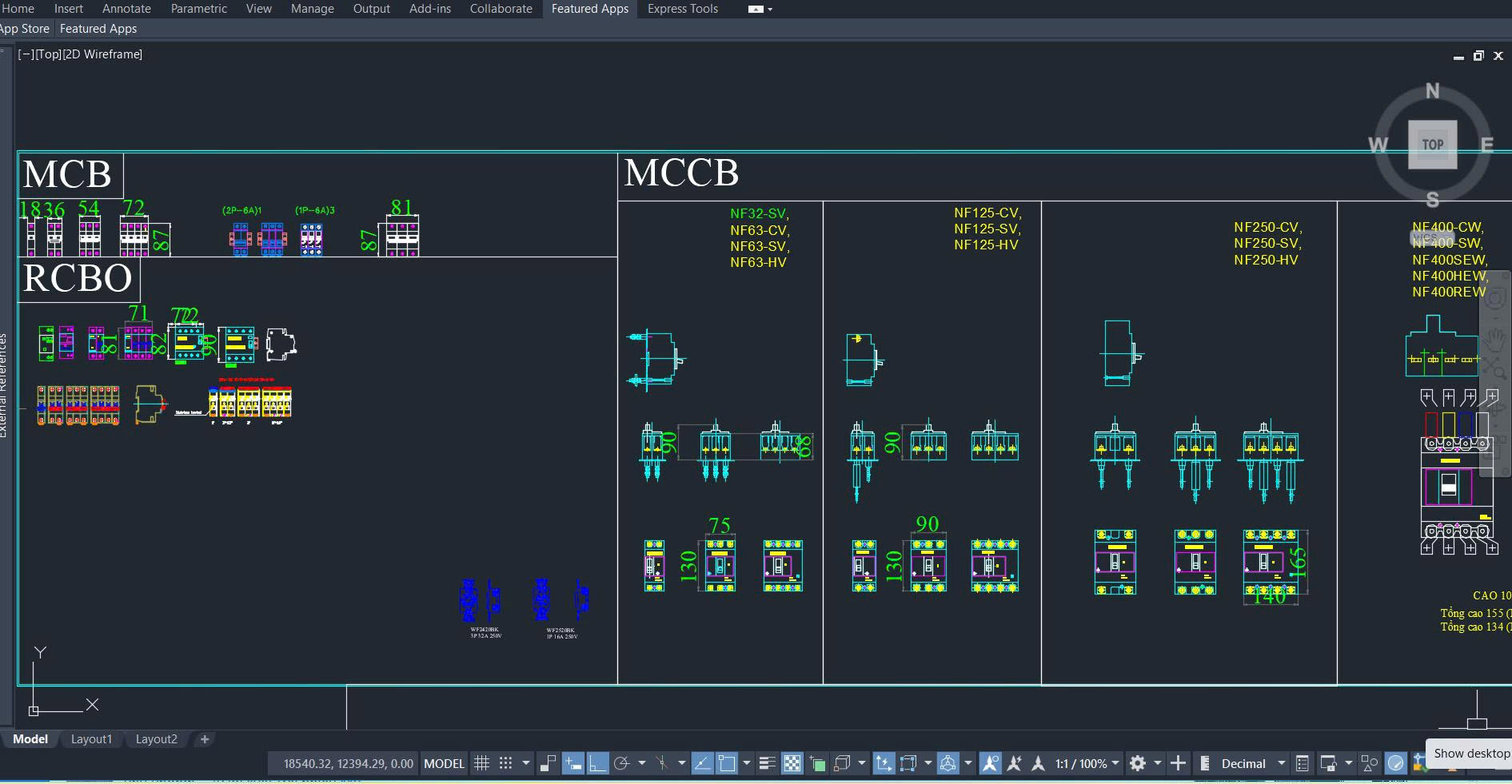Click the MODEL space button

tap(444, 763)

==

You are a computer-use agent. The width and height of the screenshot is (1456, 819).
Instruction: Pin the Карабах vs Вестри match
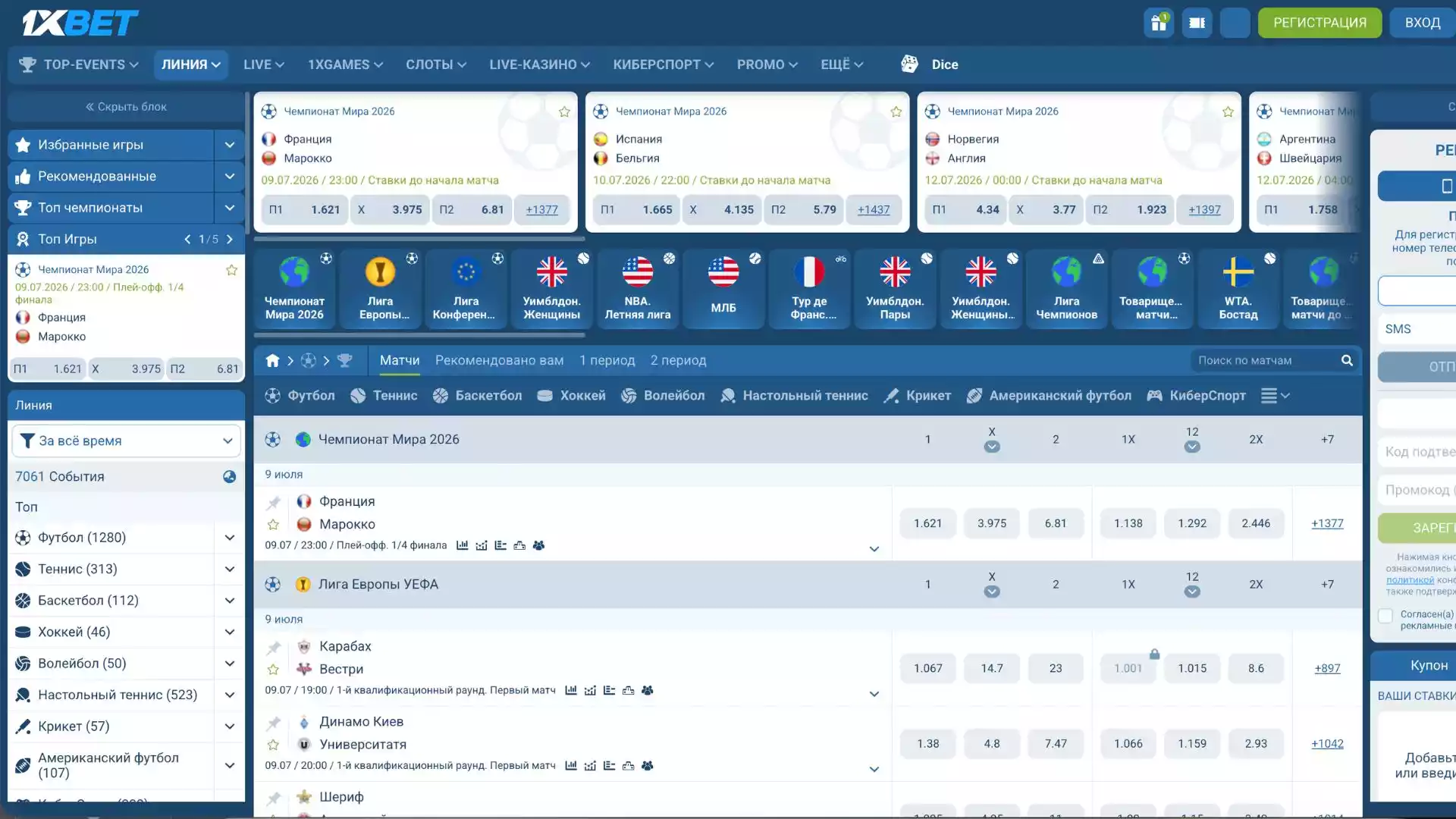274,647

---

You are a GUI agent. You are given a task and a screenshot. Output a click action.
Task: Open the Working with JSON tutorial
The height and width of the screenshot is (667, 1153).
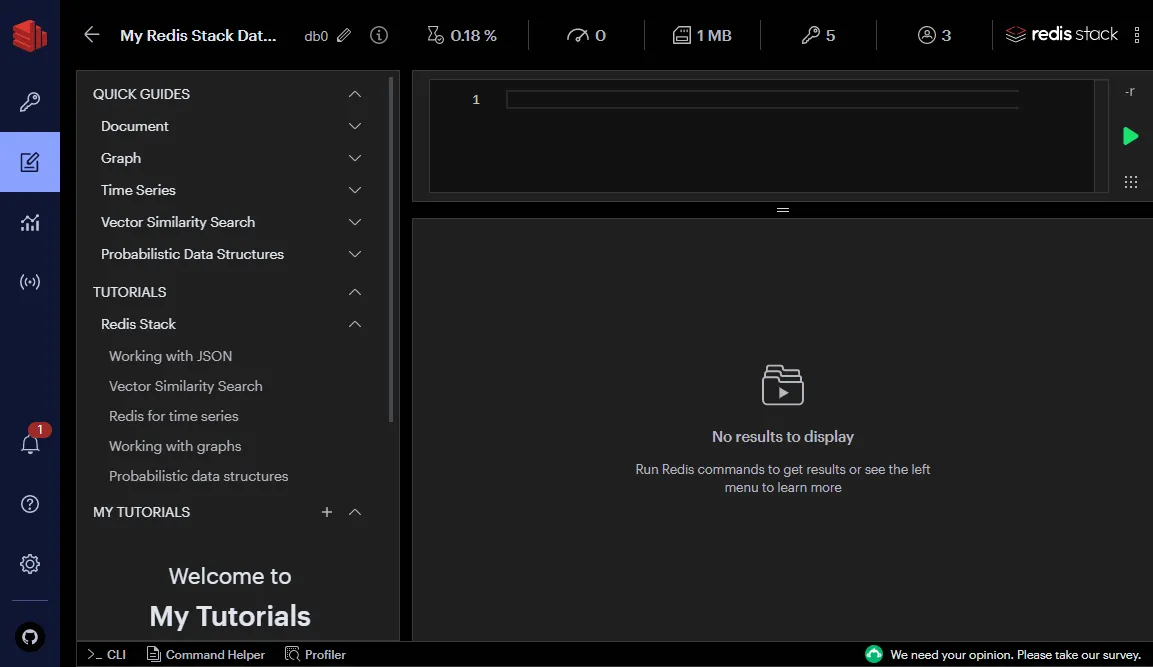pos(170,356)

* [Exercise brief] Write out each line of the data that holds the string "agent".

* [Output of the exercise]
You are a computer-use agent. The width and height of the screenshot is (1456, 819).
You are a GUI agent. You are given a task and a screenshot. Output a click action.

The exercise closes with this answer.